=== 阅读节选 ===
--------
手工设计优秀的模型结构领域也有所进展,对标NAS,用手工设计的结构获得好的性能

ResNeSt: Split-Attention Networks

  • 🔑 Key:
    • New backbone for det & semantic-seg
    • Split Attention across feature map groups (within a block)
      • A new ResNet Cell
  • 🎓 Source:
  • 🌱 Motivation:
    • A new resnet cell, plug and play with ResNet
      • help the downstream tasks(like Det or Seg)
    • ResNet are meant for Image Classification - focus on depthwise & group-wise conv, howerer for downstream task, cross channel information are ctitical
      • Small reception field, no cross-channel interaction
    • create a versatile backbone with universally improved feature representation
  • 💊 Methodology:
    • Feature maps into groups(num of group is cardinality)
      • Radix as the split within a group
    • Split Attention
      • element-wise sum across multiple splits
      • H,W average pooling for gathering global contextual information
      • Channel-wise weighted soft fusion
      • finally for groups, concat them
      • split block output with a shortcut
        • if stided, add another transformation with the output
    • Related with other attention methods
      • SE(Squueze and activation) use global context to predict channel-wise attention factor
        • when r=1(radix)ResNest is SENet, only difference is
        • SE employed on the whole block regardless of groups, ResNest applied on each group
      • SKNet feature fusion between network branches
        • (author says that is could be low efficient and hard to caling to larger groups)
--------
=== 所给材料 ===
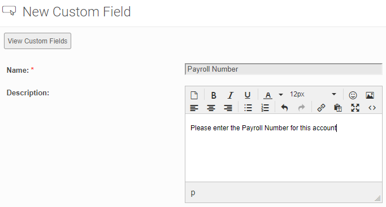Toggle Italic formatting

point(231,95)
--------
=== 设定任务 1 ===
列出上方关于ResNeSt的节选中所有以表情符号标记的小节标题。
=== 设定任务 2 ===
摘录上方阅读节选中的原文，从“ResNeSt: Split-Attention Networks”开始，一直到“Det or Seg)”为止。

=== 任务答案 1 ===
🔑 Key、🎓 Source、🌱 Motivation、💊 Methodology

=== 任务答案 2 ===
ResNeSt: Split-Attention Networks

  • 🔑 Key:
    • New backbone for det & semantic-seg
    • Split Attention across feature map groups (within a block)
      • A new ResNet Cell
  • 🎓 Source:
  • 🌱 Motivation:
    • A new resnet cell, plug and play with ResNet
      • help the downstream tasks(like Det or Seg)